According to The Denver Post, these wells feed into district water supplies for 50,000 residents across 65 square miles.
What Are PFCs?
Perfluorinated chemicals – or PFCs – have become flashpoints for national debate in recent years. For example, EPA interference in a report documenting the extent to which the nation’s water supply has been contaminated by a subset of PFCs generated intense controversy earlier this year.
PFCs are dangerous in part because they are so widely used. They can be found in basic kitchen appliances, including cookware, clothes, mattresses and food packaging. These chemicals reduce friction, which makes them especially useful in the aerospace and automotive industries, among others.
PFCs are also heavily used in the manufacture of firefighting chemicals and historically were widely used on US military installations. This has been the source of some contaminations across the country, including in Colorado.
Because of the unique nature of these compounds, PFCs (which you might also see referred to as “PFAS”) last a long time in the environment – they do not break down in soil and water. Instead, they move through and contaminate these substances and build up in fish and wildlife.
Why Are PFCs Dangerous?
Once introduced to the human body, PFCs are not stored in body fat. However, it takes several years for even half of the chemical to leave the body.
This is a problem. While scientists continue to do research into the precise effects of PFCs on the human body, early studies are troubling. Some animal studies have found that PFCs disrupt endocrine function, harm the immune system, damage organs and cause damage in-utero offspring.
Human studies have been more inconclusive, and government researchers are still looking into exactly how PFCs can affect our health. However, the EPA is confident enough to establish a PFC advisory limit of 70 parts per trillion.
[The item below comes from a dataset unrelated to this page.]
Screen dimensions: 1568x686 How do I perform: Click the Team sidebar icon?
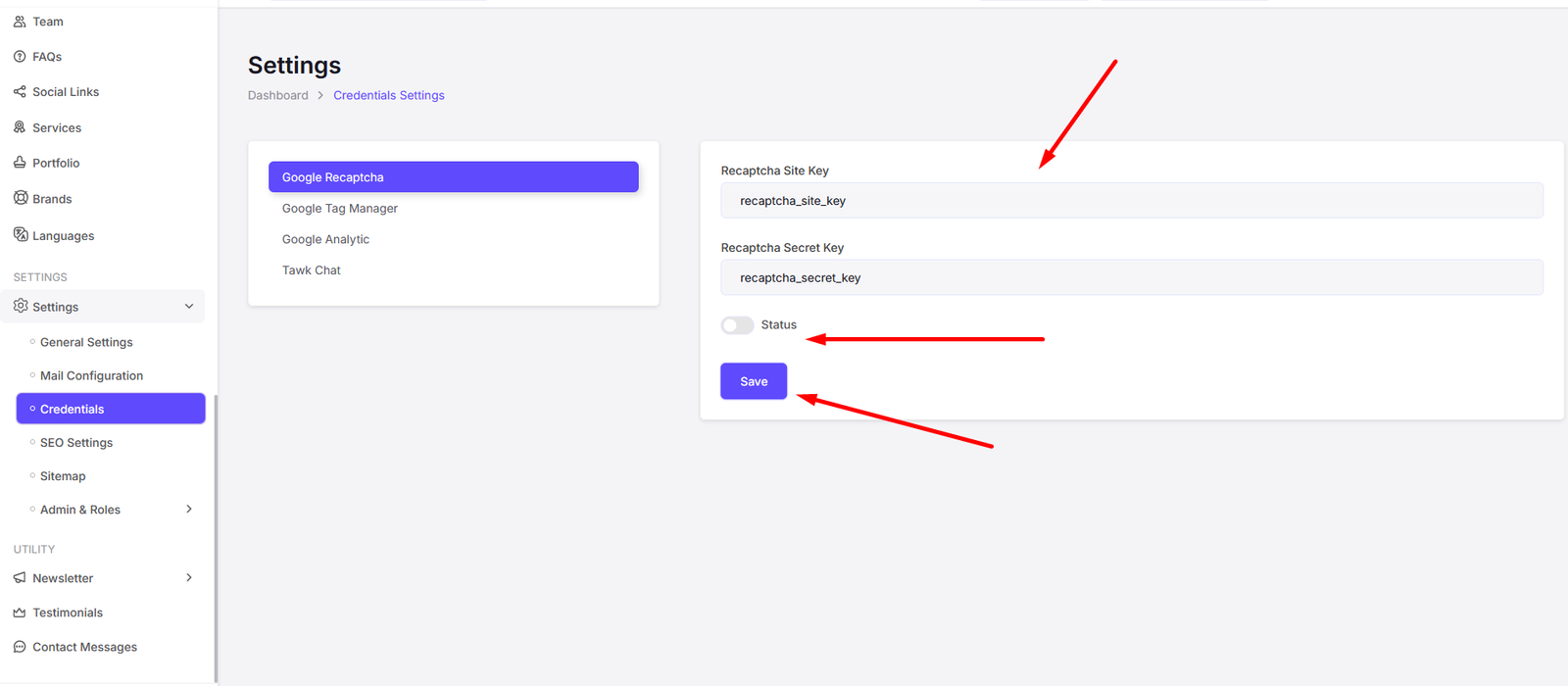[20, 22]
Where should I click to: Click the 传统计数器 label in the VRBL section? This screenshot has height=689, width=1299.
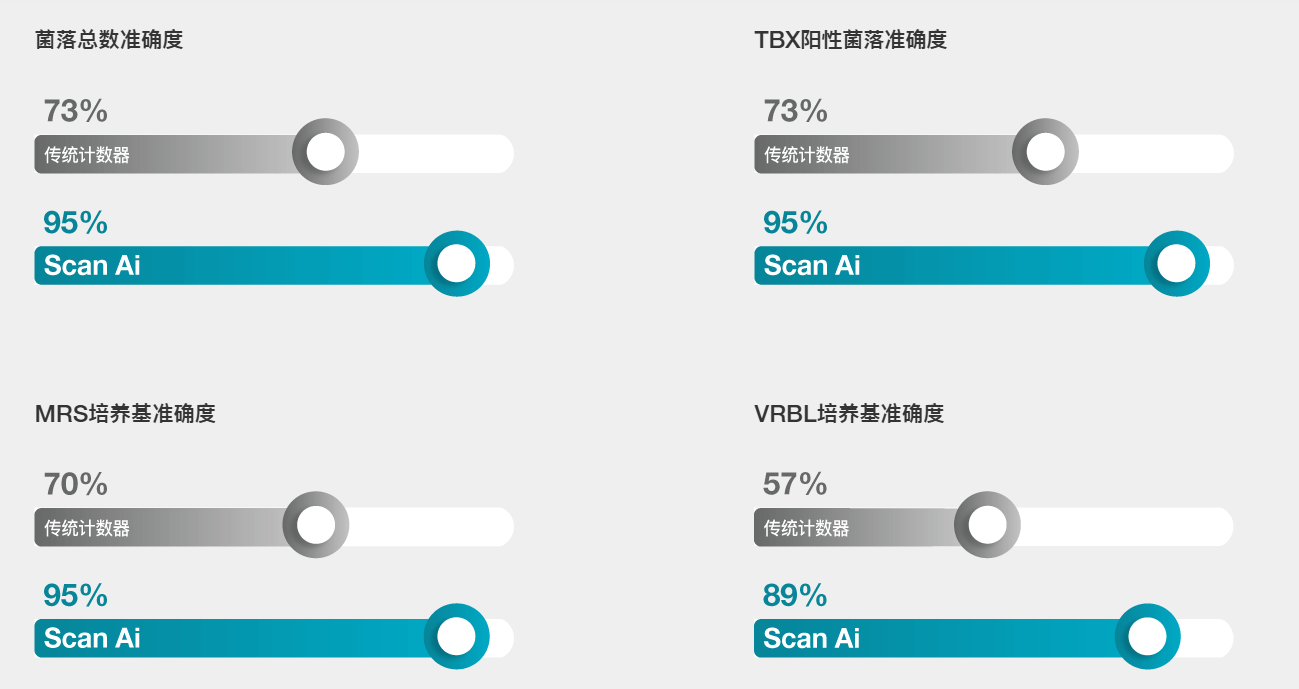point(806,528)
The Extent of the Problem In The Metro Area
Officials tested 12 municipal wells in the area near I-270. These municipal supply wells feed 2,000 gallons of water a minute into the district’s water supplies, per The Post.
A district spokesman told the newspaper that the concentration of PFCs in these wells ranged from a low of 24 parts per trillion (well below the federal advisory limit) to 2,280 parts per trillion, which is obviously much, much higher than the EPA’s recommendations.
Officials in the South Adams County Water and Sanitation District said they stopped using water from the three wells with the highest concentration of PFCs. The district will also be purchasing water supplies from Denver Water and delivering it through existing pipelines to reduce the PFC concentration.
However, local and federal officials could not immediately identify the source of the contamination and said they were investigating.
Other Problems in Colorado
But while this represents the first case of PFC contamination in the Denver metro area, other parts of the state haven’t been so lucky.
State and federal officials have been trying to grapple with a significant PFC contamination in Pueblo County south of Colorado Springs for more than two years. The suspect in that case was likely Peterson Air Force Base in Colorado Springs – as noted above, PFCs are frequently used in firefighting materials, and military air force bases are well stocked with firefighting foam and other related tool.
These contaminations pose a unique threat to the communities suffering from them – research from the Colorado School of Mines found that standard carbon filters do not completely remove PFCs from groundwater.
Of course, Colorado is not the only state affected by PFC contamination. PFCs have been found in 108 water systems nationwide, including in sites near Seattle and Philadelphia. And with the EPA facing steep budget cuts and an administrative philosophy in which public health is not always the highest priority, it seems likely that state and local governments will have to increase vigilance over their water supplies.